That’s part of the fortitude, focus and toughness conversation with the Celtics, beyond their ability in the clutch. Boston still ranks 21st in offense and 23rd in defense in the fourth quarter. They’ve basically been the Trail Blazers (-4.0 net rating) when it’s mattered most and both teams court their best lineups, and even that’s an improvement over their pre-January mark (-9.6).
Games against bigger centers (Jusuf Nurkic), drop defenses (Jonas Valanciunas and Joel Embiid), more consistent traps and teams that successfully take the ball out of Tatum’s hands hurt the Celtics most this month. Those still project to be an issue for Boston, even if Tatum got some reps against horrific Sacramento doubles and follow-up rotations.
Shooting is the grey area. Udoka favors downhill movement and spreading the ball to the perimeter, increasing Boston’s free throw rate in year one, but regularly running into a three-point shooting wall. He wants the team’s shooters to remain confident despite the lagging results. Those threes began falling over the last two victories, the Celtics attempting 45 (at 44.4%) over Sacramento and 49 (at 48.7%) at Washington.
They’ve enjoyed open looks all season from deep and their 34.3% mark is within a percentage point of league average, warranting their roughly league-average attempts. The shots at the rim are what they need to ramp up, and transition offense could be part of solving that problem too.
This is all to say this collective is trying. They’ve put the effort in over recent months, hitting enormous bumps and amounting to another disappointing season.
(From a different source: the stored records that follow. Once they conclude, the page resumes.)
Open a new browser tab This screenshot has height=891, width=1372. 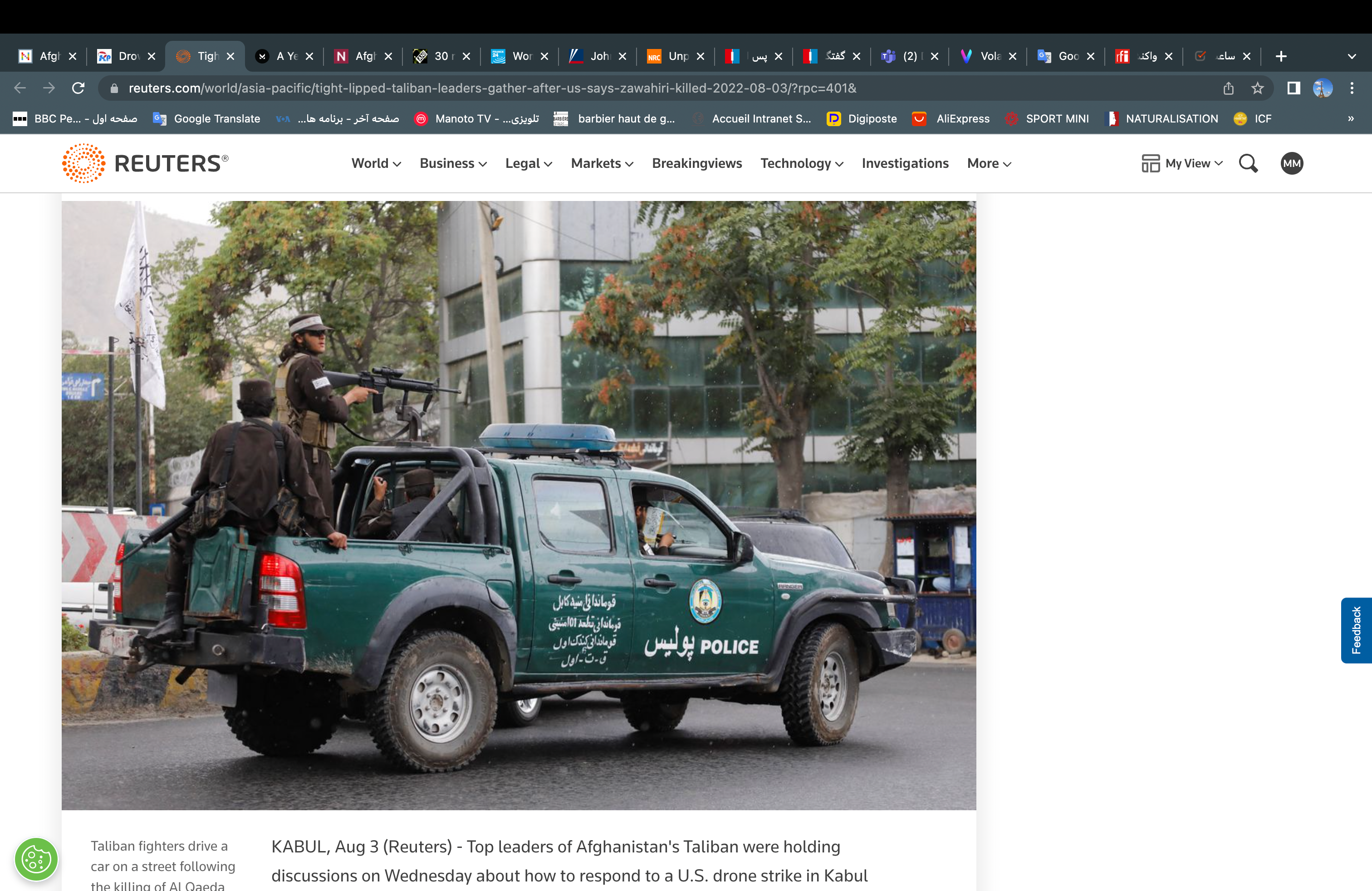pyautogui.click(x=1281, y=56)
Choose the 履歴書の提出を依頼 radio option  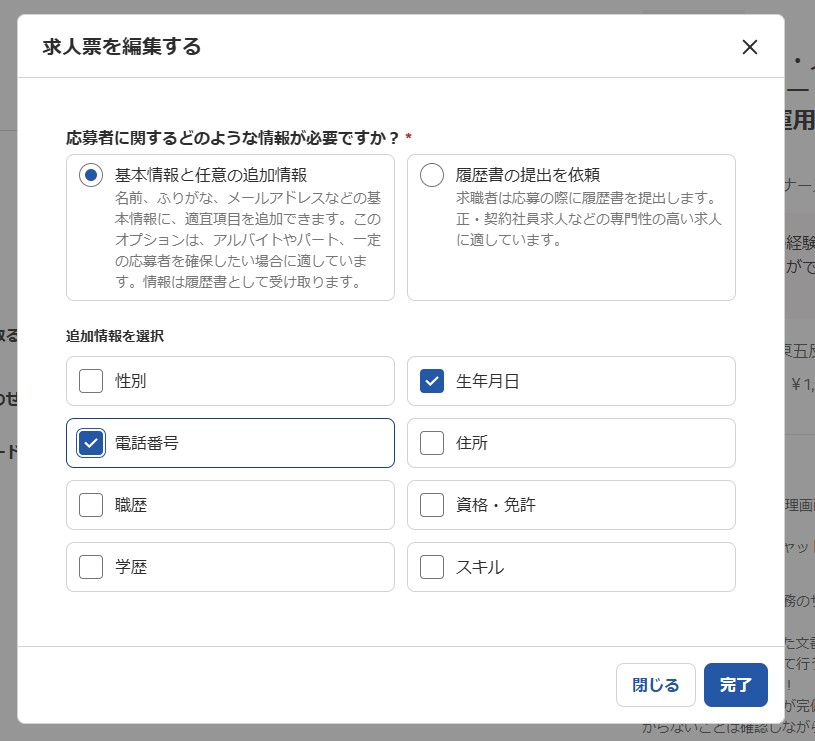(432, 175)
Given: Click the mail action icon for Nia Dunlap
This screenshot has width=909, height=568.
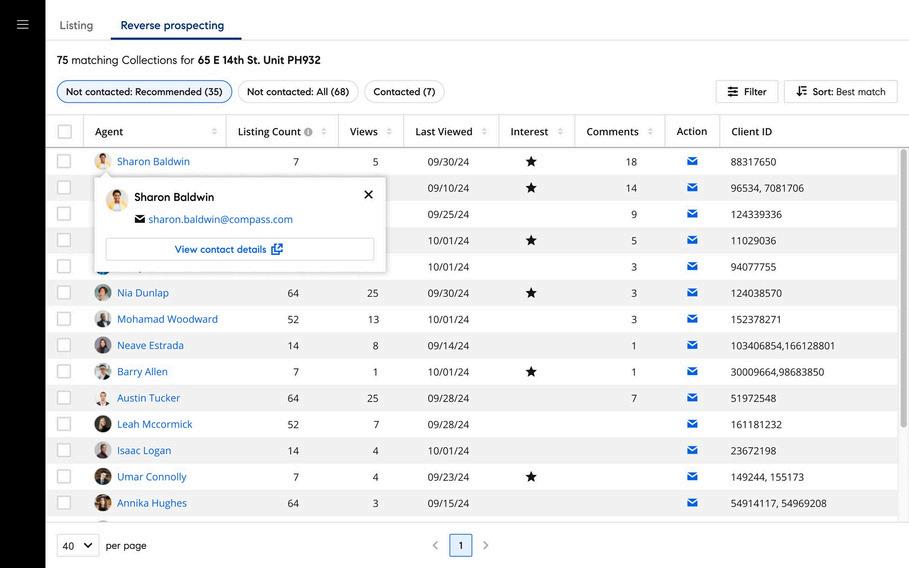Looking at the screenshot, I should 692,293.
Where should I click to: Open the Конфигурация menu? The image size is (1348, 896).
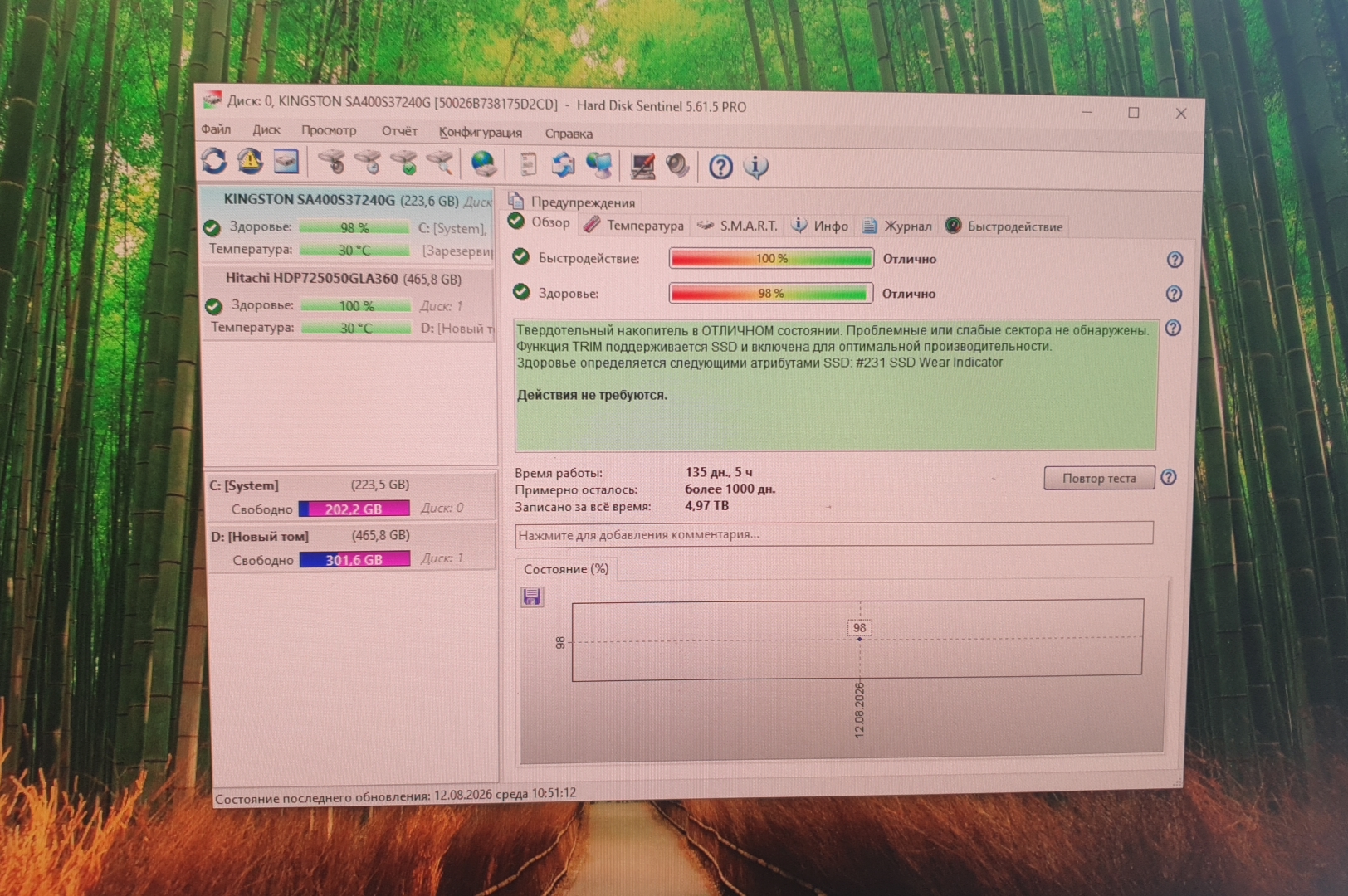pos(481,132)
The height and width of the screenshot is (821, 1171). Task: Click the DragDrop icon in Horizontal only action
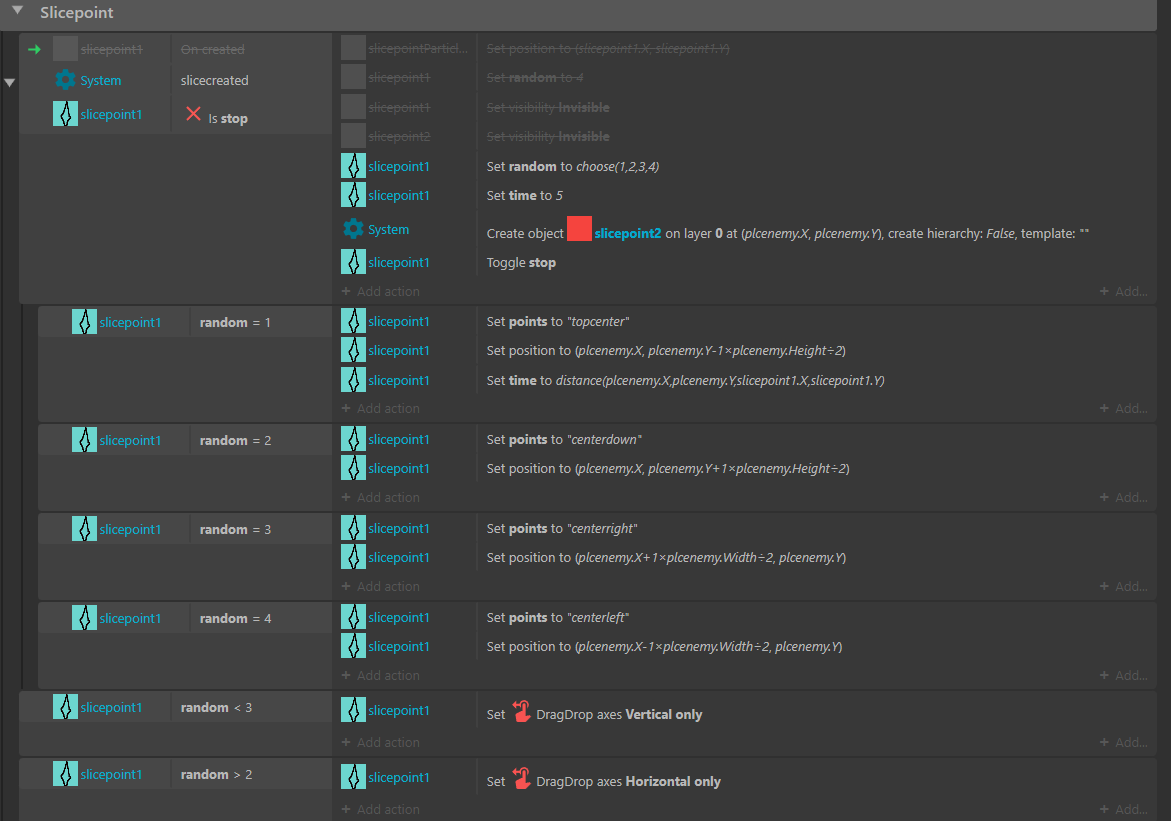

Their inconsistency on offense defines them until further notice, and the head coach’s rigidness and possible front office stagnancy may render this all moot in terms of any long-term direction.
Reports still indicate offloading activity in process, and it may be too late to save any contention hopes this season. A long-term view would be wise, and that’s also something that’s been a struggle from the coaching perspective. It took until several minutes into the fourth quarter with a 40-point lead in hand to spill Payton Pritchard and Romeo Langford into the game. The way Grant and Langford tensed up in a key fourth-quarter spot playing off Tatum against Portland is concerning for their progression.
This was always about the ground floor for Udoka though. Implementing new habits and changing the way this group players together. That’s what makes these last two wins encouraging.
“I think that we have improved in a lot of areas,” Brown said at shootaround. “Offensively, as a team, as a coaching staff, players. I think we’ve gotten a little more comfortable. Now, we’ve got to keep that sense of urgency.”